◆ DETALHES DA TAREFA ◆
Comece na linha que contém "At what (x,y)" e pare depois da que contém "Looking at the". Apresente somente essas linhas como lista numerada, sem as linhas em branco e sem as imagens.

◆ ENTRADAS DO CONJUNTO ◆
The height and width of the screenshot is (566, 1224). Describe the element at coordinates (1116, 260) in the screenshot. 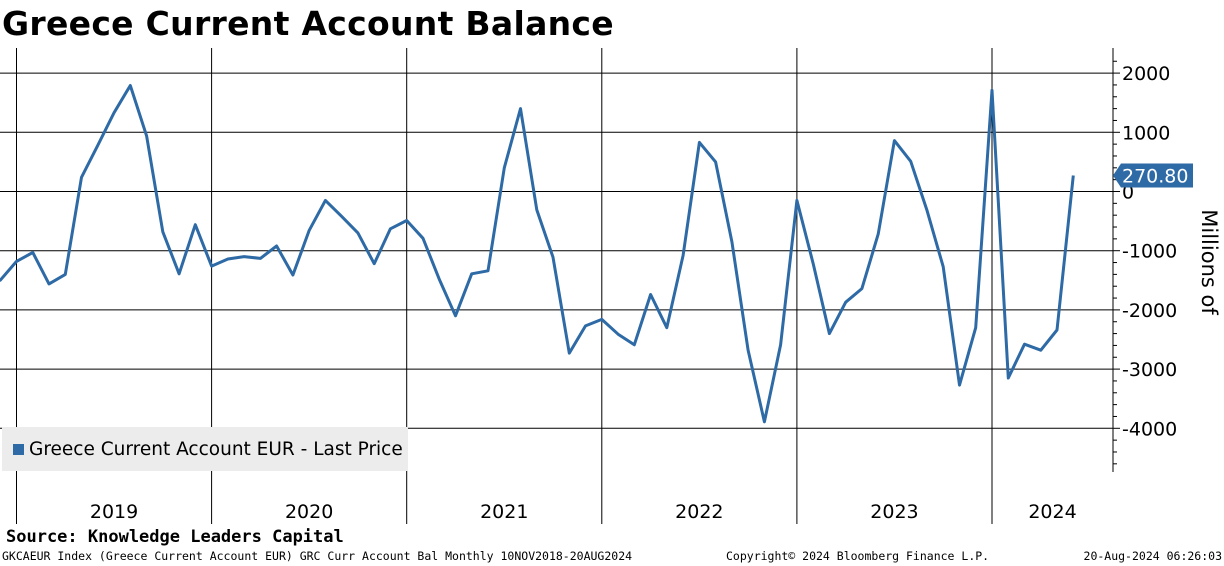

I see `y-axis` at that location.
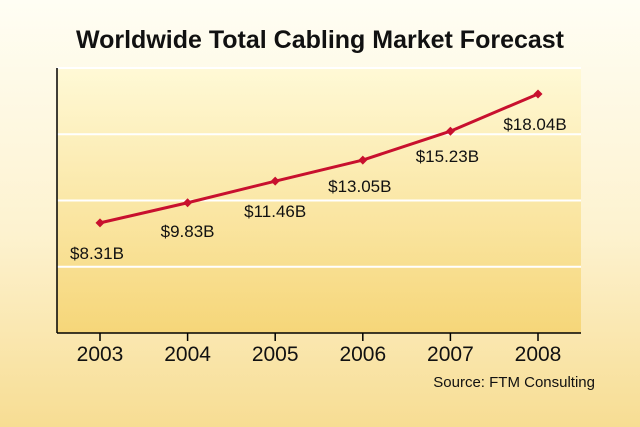 The width and height of the screenshot is (640, 427). Describe the element at coordinates (188, 354) in the screenshot. I see `x-tick-label: 2004` at that location.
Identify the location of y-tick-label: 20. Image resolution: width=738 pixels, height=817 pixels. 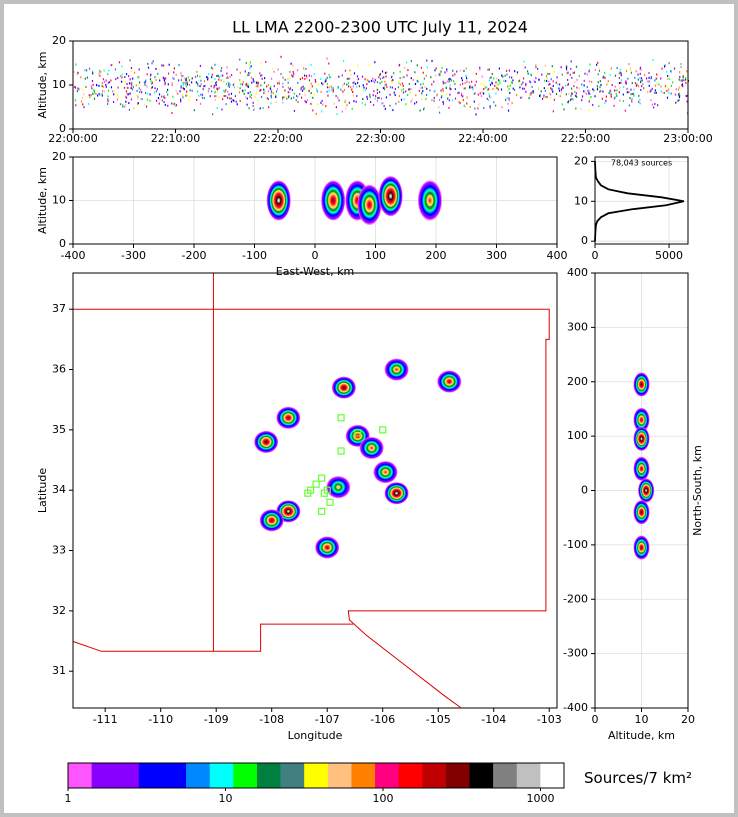
(59, 156).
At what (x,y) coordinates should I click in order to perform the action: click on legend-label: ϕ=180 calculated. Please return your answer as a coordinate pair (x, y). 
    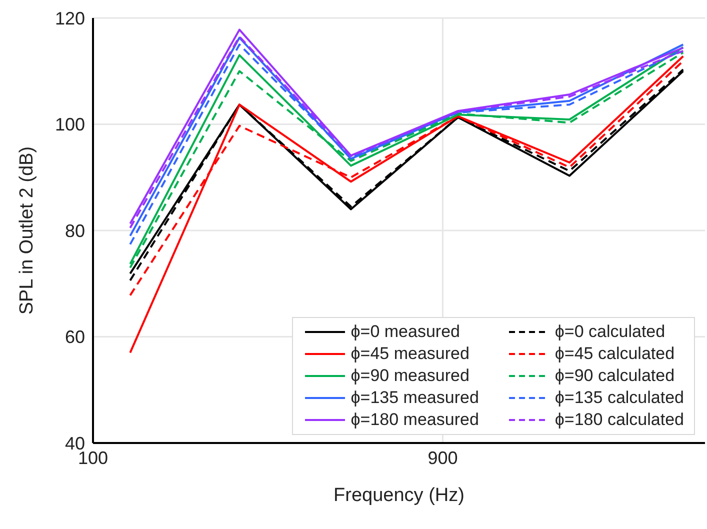
    Looking at the image, I should click on (619, 420).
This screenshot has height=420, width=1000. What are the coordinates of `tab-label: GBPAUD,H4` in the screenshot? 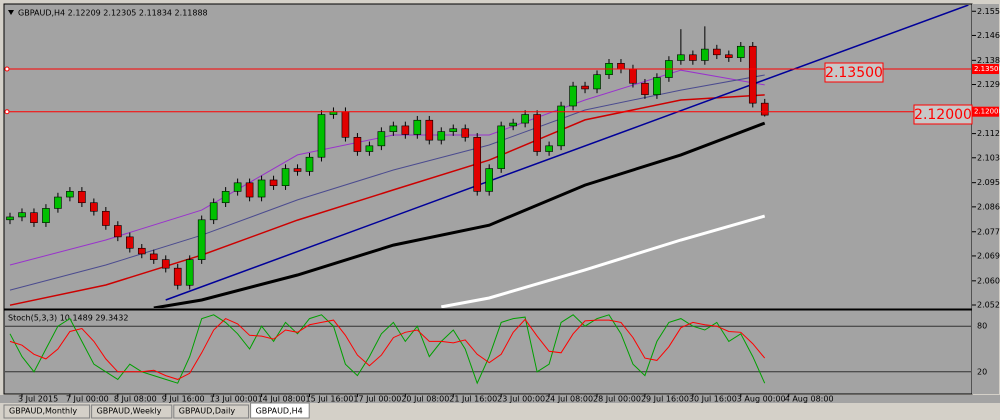 It's located at (280, 412).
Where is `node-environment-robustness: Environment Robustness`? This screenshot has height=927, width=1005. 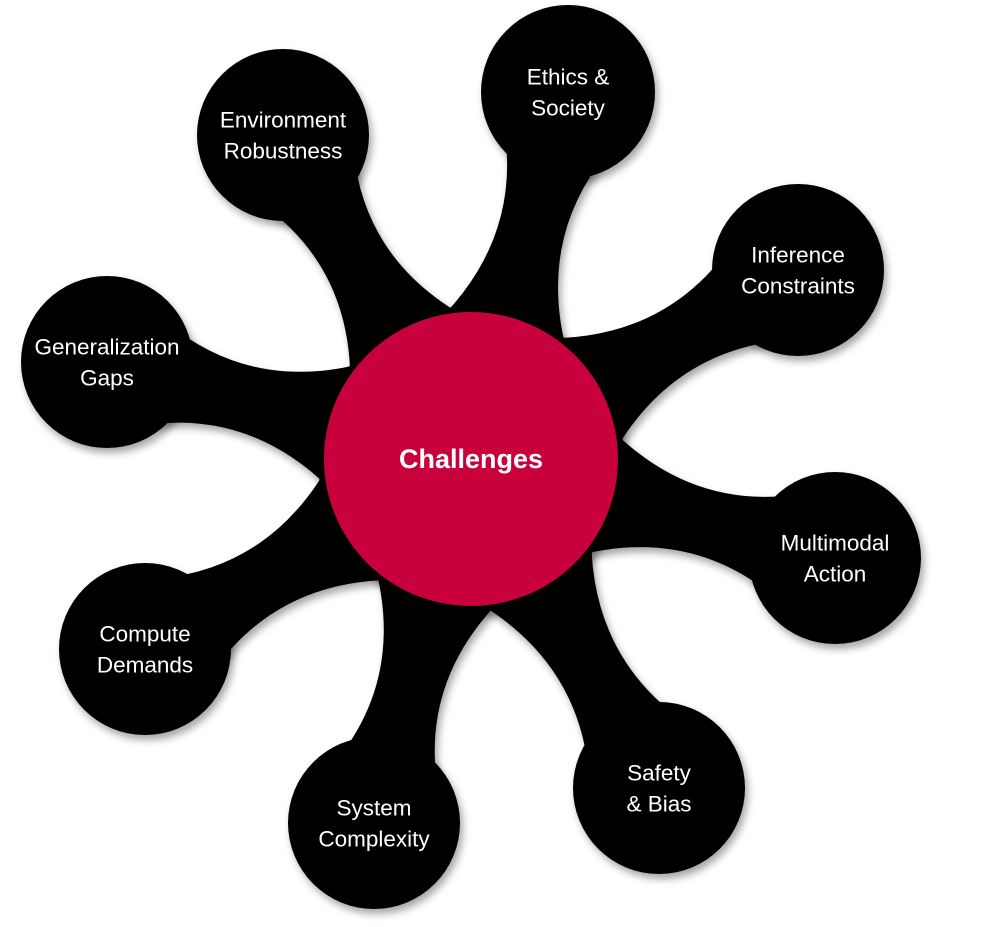 node-environment-robustness: Environment Robustness is located at coordinates (283, 135).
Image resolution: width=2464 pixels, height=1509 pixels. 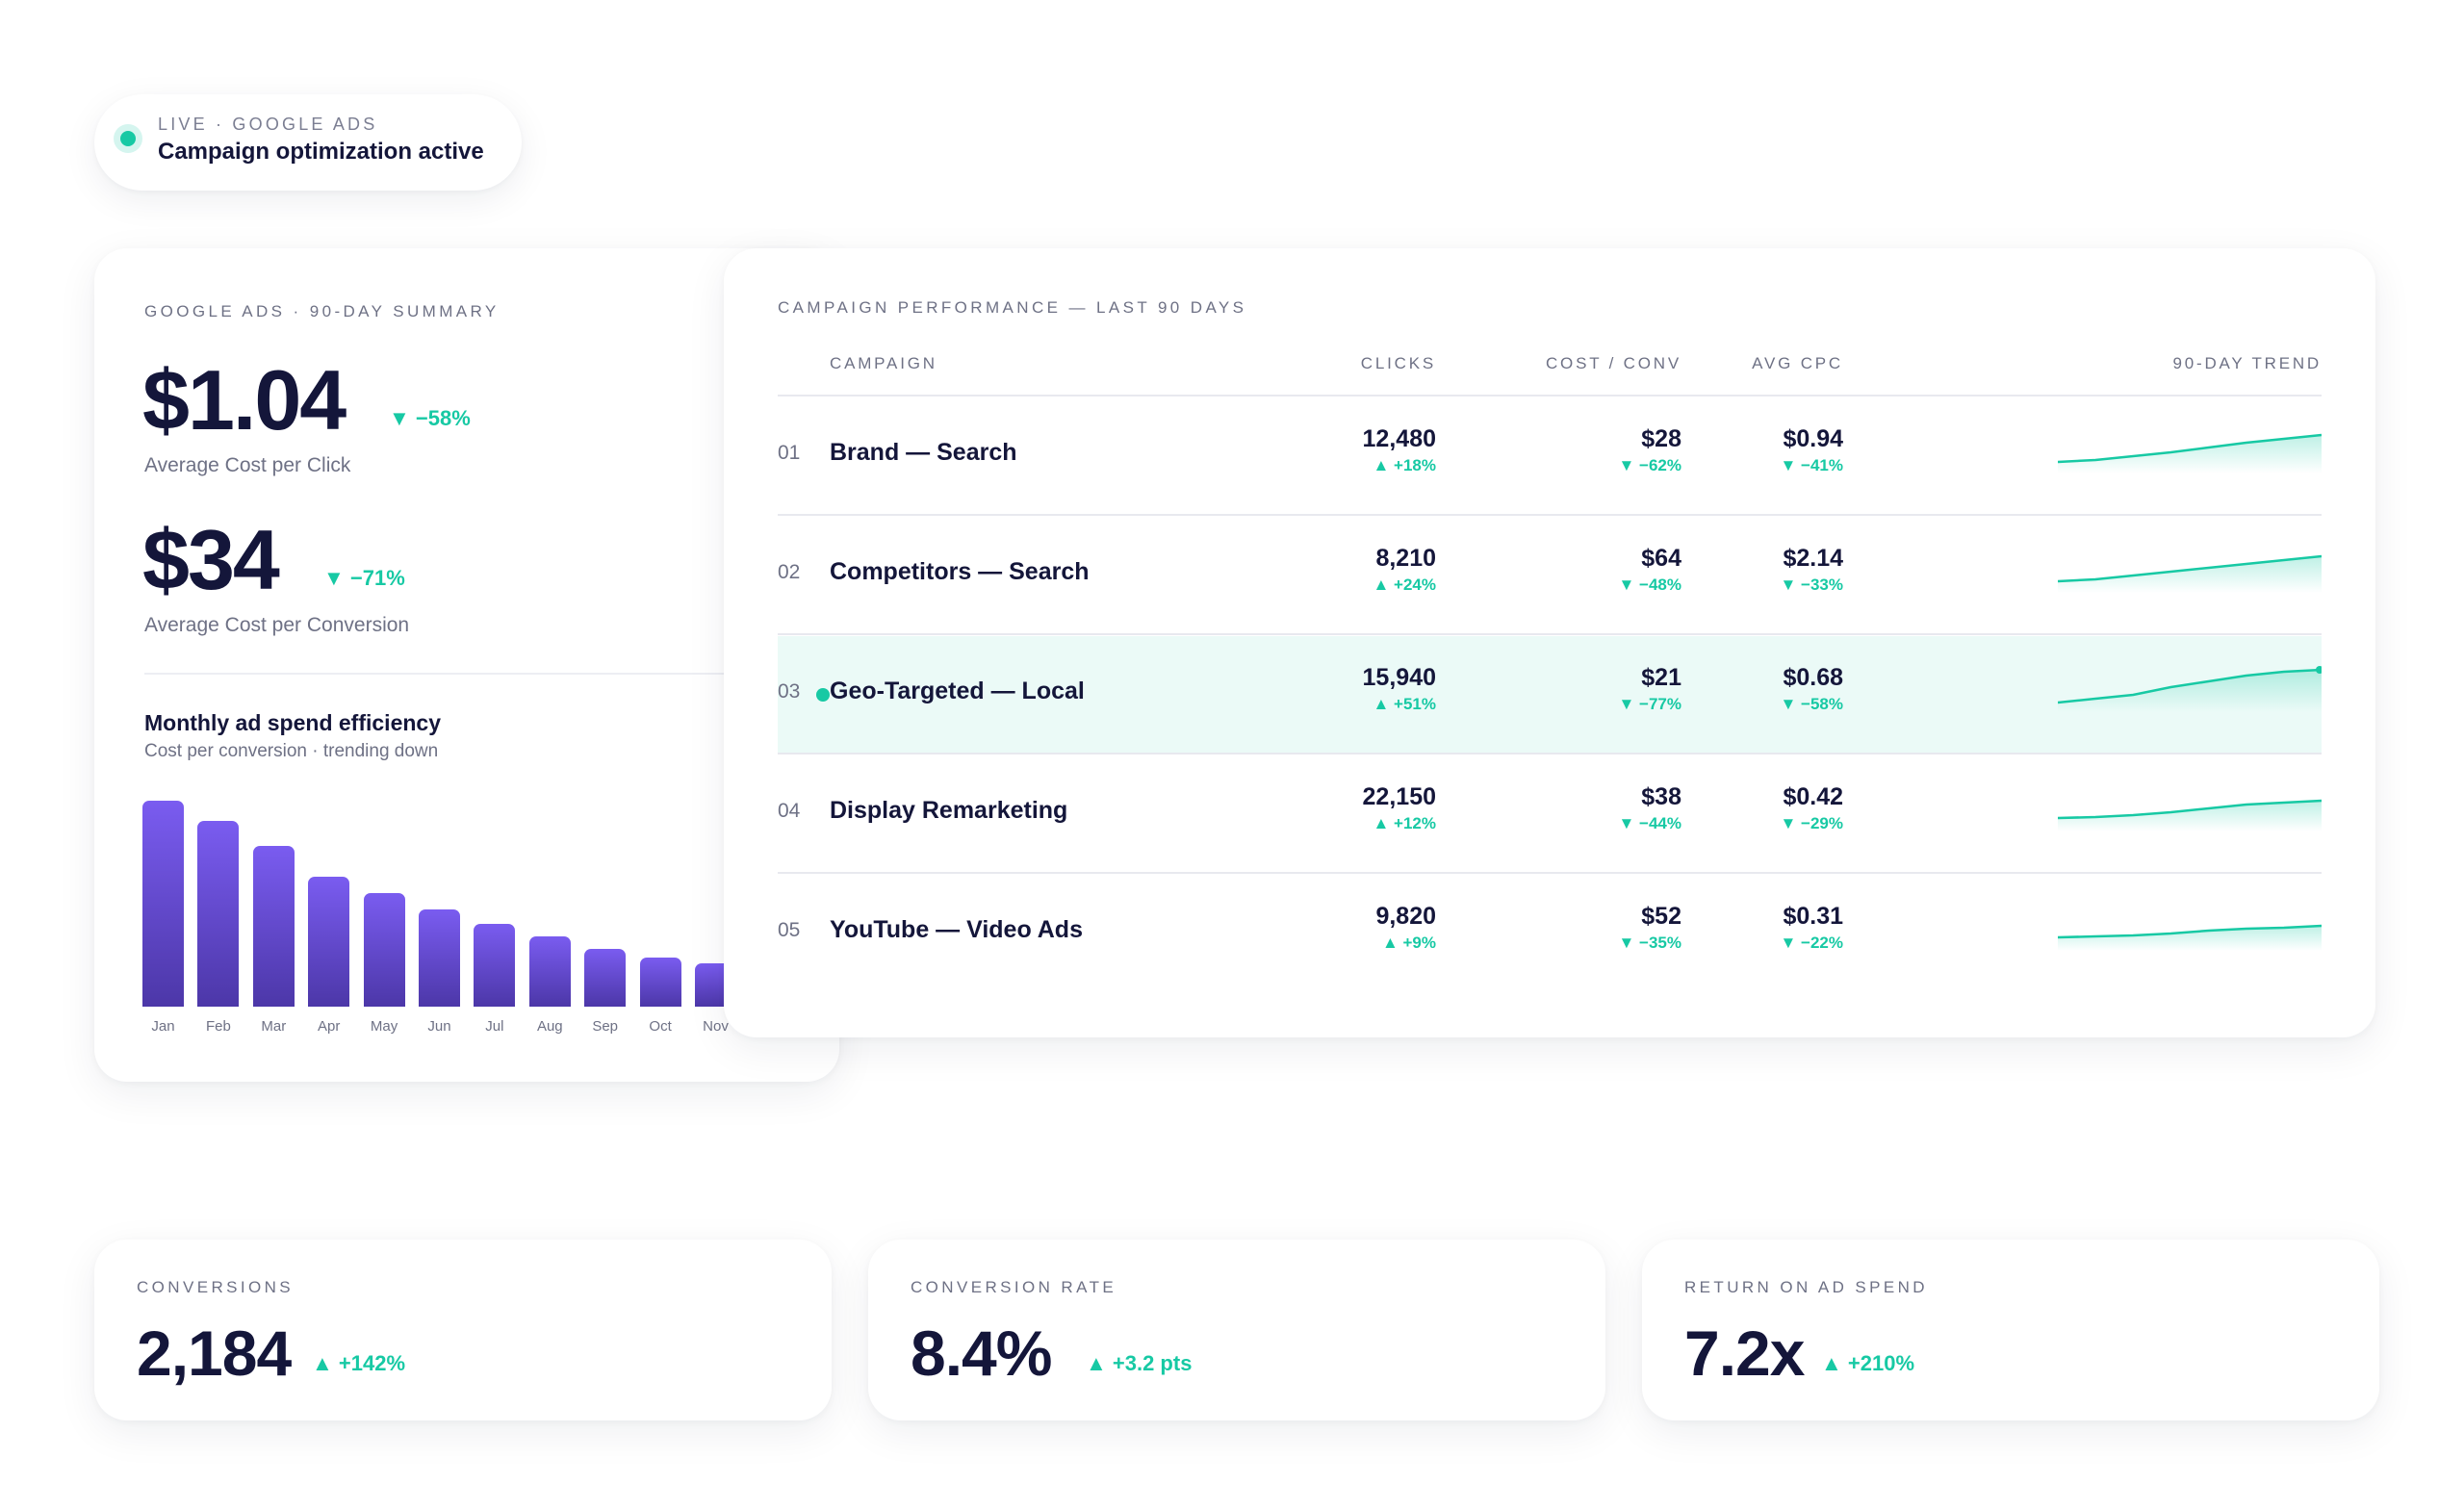 What do you see at coordinates (1806, 1287) in the screenshot?
I see `kpi-label: RETURN ON AD SPEND` at bounding box center [1806, 1287].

◆ SOLUÇÃO DO EXERCÍCIO ◆
1. At what (x,y) coordinates should I click in order to perform the action: click on legend-label: ϕ=180 calculated. Please return your answer as a coordinate pair (x, y). 
2.     Looking at the image, I should click on (619, 420).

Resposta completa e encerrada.